4. Marketing: Written authorization must be obtained if a patient's information is to be disclosed for marketing purposes. Exceptions to the definitions of marketing applicable to home health agencies are:

   1. If a covered entity directly providing services or treatment to a patient informs the patient of other services or treatment that is directly available by the same covered entity.

   2. If a covered entity directly providing services or treatment to a patient recommends alternative treatment or care by other health providers or in another setting. 

Acceptable Use of PHI

Health information can be used without the written consent of the individual or their representative in the following circumstances:

1. Providing health information to the patient is permitted under the HIPAA Privacy Rule. There is no need for extra precautions or any additional consents.

2. Protected health information can be shared within the organization of a covered entity or between two or more covered entities if all involved people/organizations are participating in the care of the individual. Activities relating to the treatment such as coordinating services and referring a patient between healthcare providers; payment arrangements such as eligibility and authorization inquiries and reimbursement related activities; and health care operations such as chart audits, quality improvement activities and business planning.

3. Health information can be used with the informal approval of the patient or representative when used in a facility directory, such as a hospital where family members can ask about where in the hospital the patient is located just by providing a name; and in the case of health notifications and other uses related to family members and friends such as the ability to pick up a prescription for another person.

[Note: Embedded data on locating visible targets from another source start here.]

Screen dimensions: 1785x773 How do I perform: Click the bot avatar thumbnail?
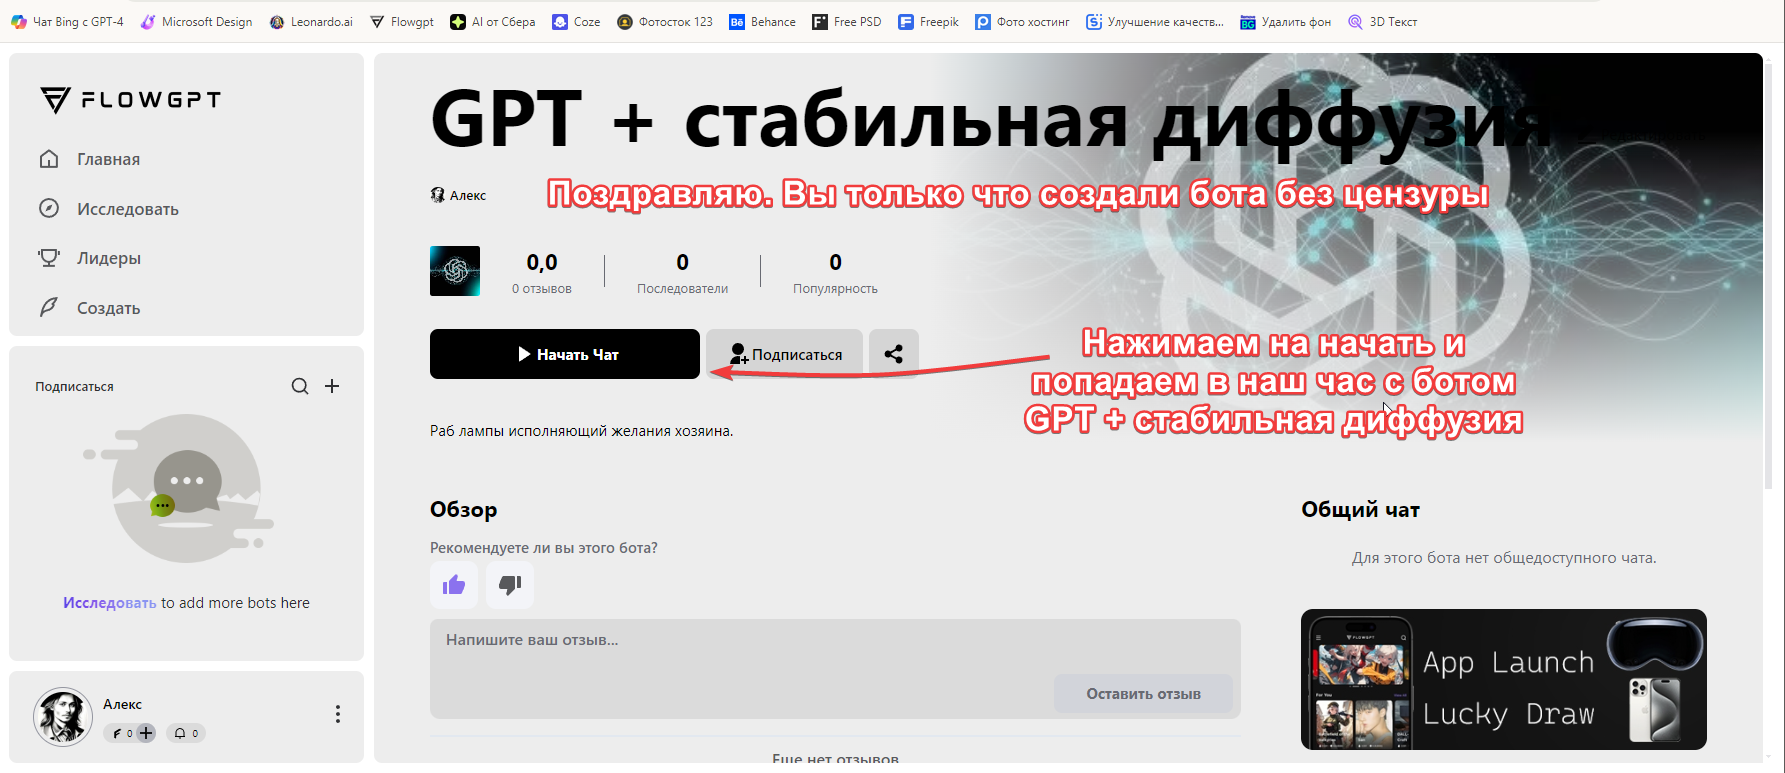point(455,271)
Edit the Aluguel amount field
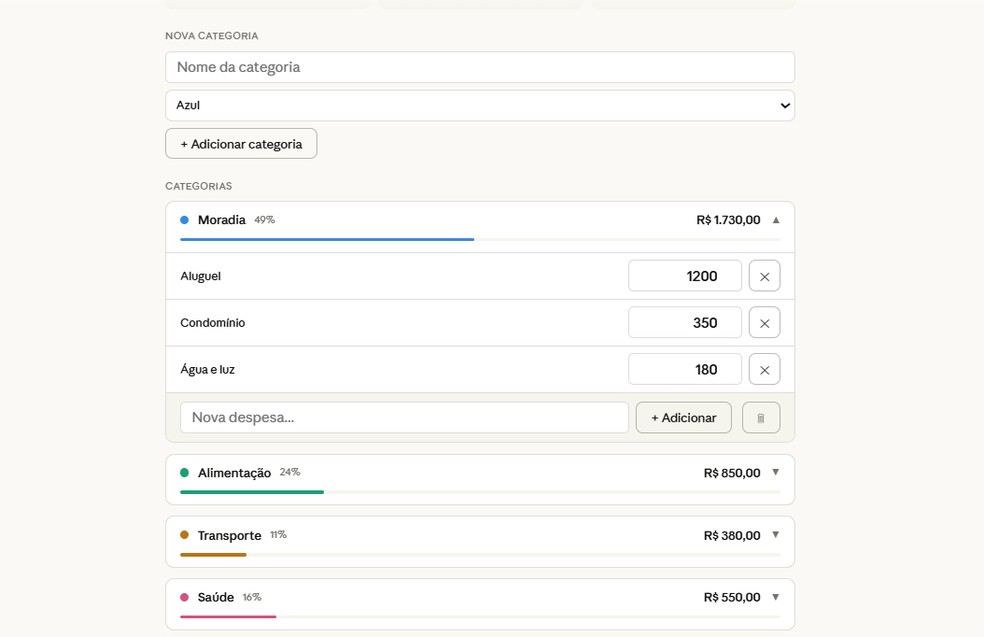 (685, 276)
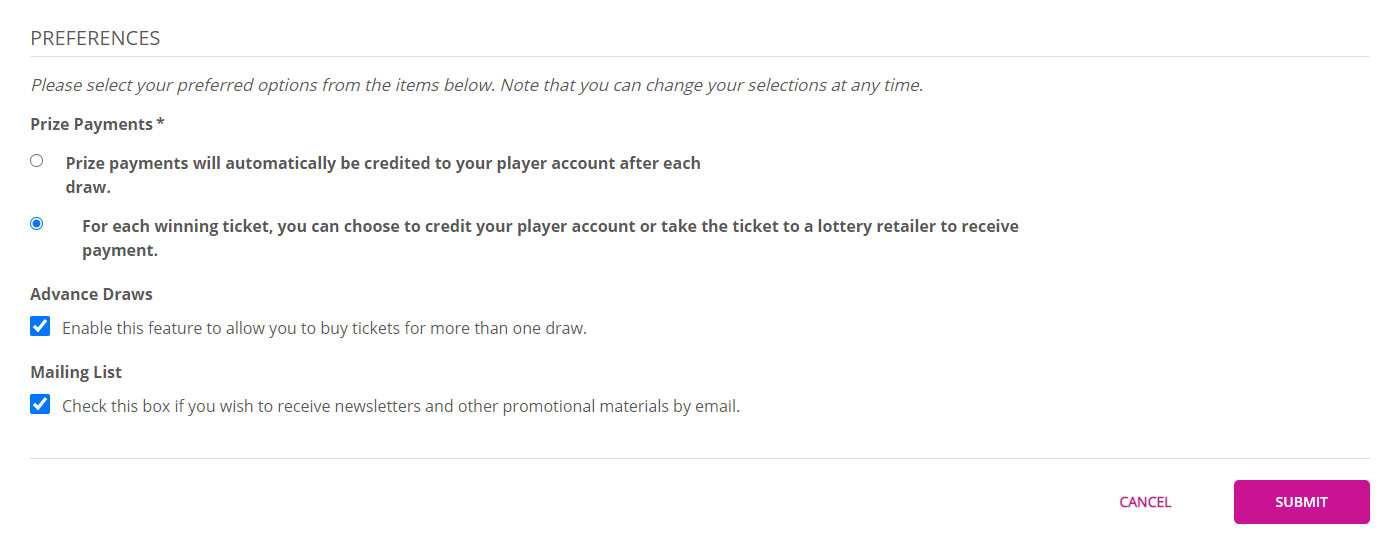Click the divider line above the Submit button
This screenshot has width=1400, height=548.
(700, 458)
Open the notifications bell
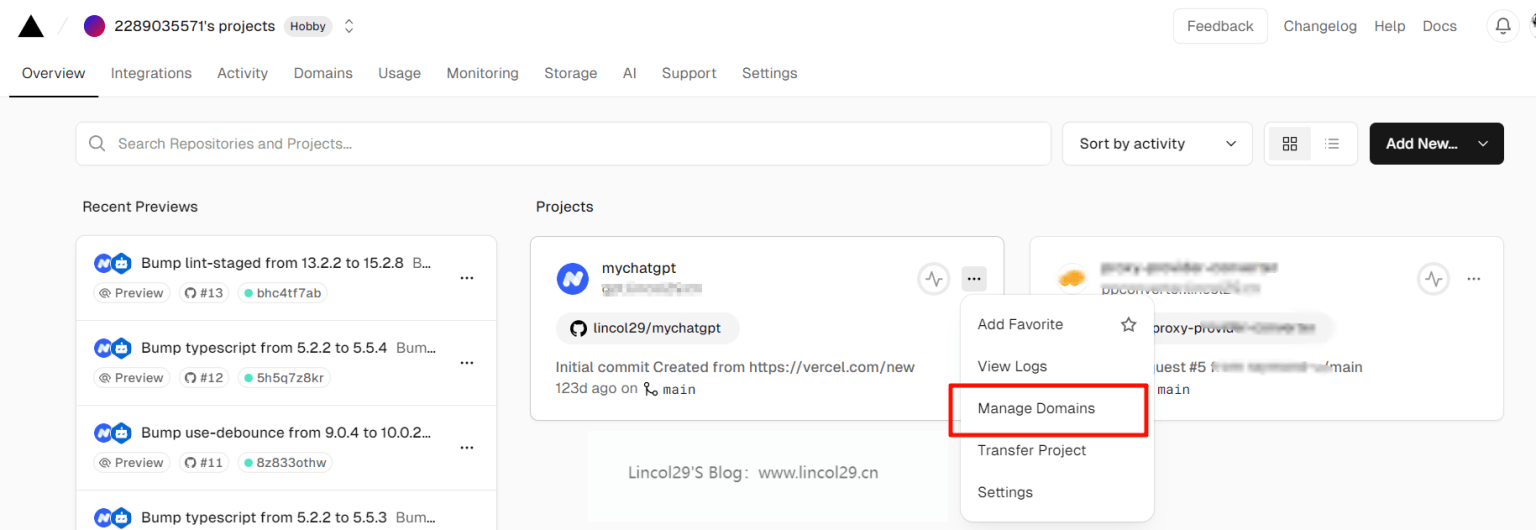Image resolution: width=1536 pixels, height=530 pixels. click(x=1502, y=27)
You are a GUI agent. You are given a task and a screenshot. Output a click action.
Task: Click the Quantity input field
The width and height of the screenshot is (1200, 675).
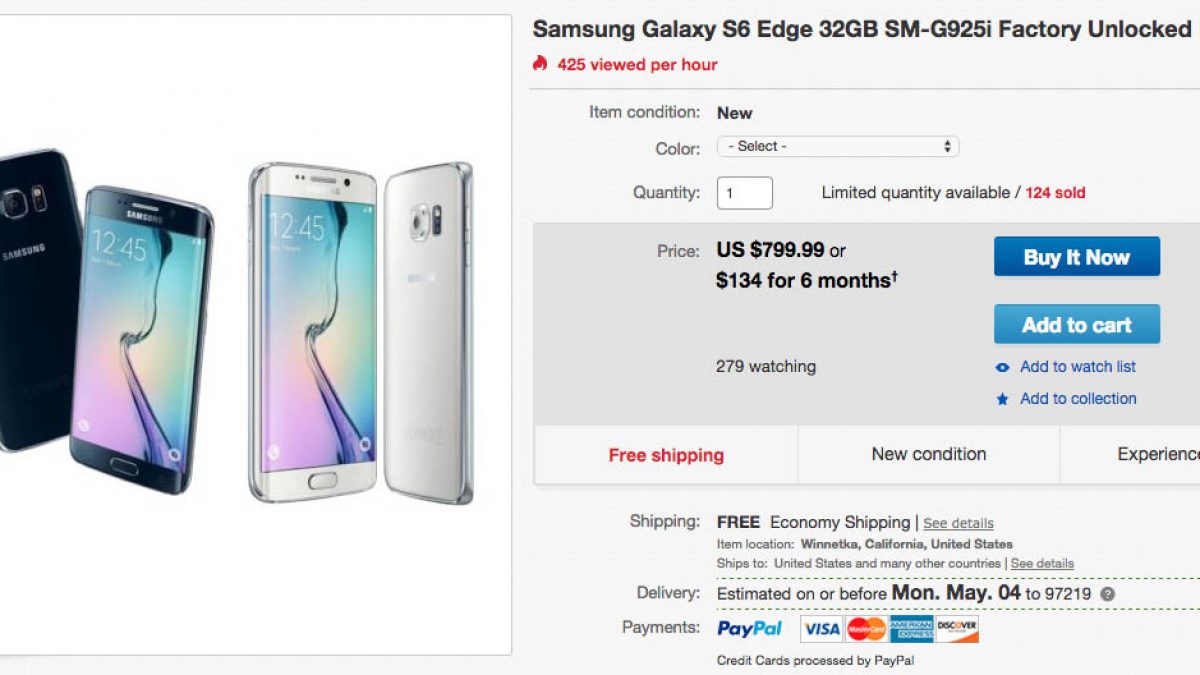coord(744,193)
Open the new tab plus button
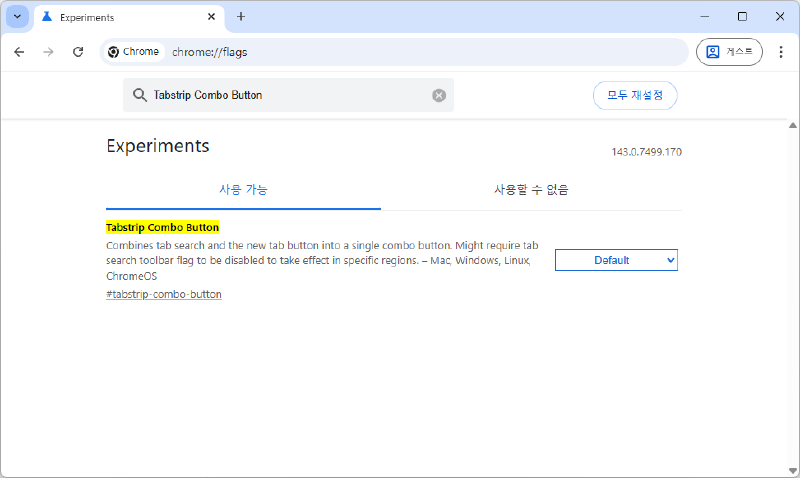Image resolution: width=800 pixels, height=478 pixels. click(241, 17)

4. PHI can be used in common healthcare practices as long as efforts are made to limit the amount of protected health information used in these instances. An example is providers discussing the health status of a patient with that patient or another provider in a hallway or waiting area of a hospital. HIPAA does not limit the ability of healthcare staff to conduct these vital communications that facilitate timely and appropriate care as long as the proper safeguards are used, such as speaking quietly, limiting the use of the patients name, maintaining policies about who can access confidential medical records via locked cabinets or chart rooms, password protected computer systems and so on.

5. Covered entities can disclosed PHI when required by court or regulation, in relation public health activities such as reporting a communicable disease to the CDC, in reporting abuse, neglect or health oversight, in response to a subpoena, for law enforcement reasons, organ donations or research, to report a safety or health threat, or to comply with worker's compensation laws.

6. Health information can be used for limited data sets as long as the business associate receiving the data set agrees to enforcing appropriate safeguards to the PHI. A limited data set is information where some identifying information is taken out.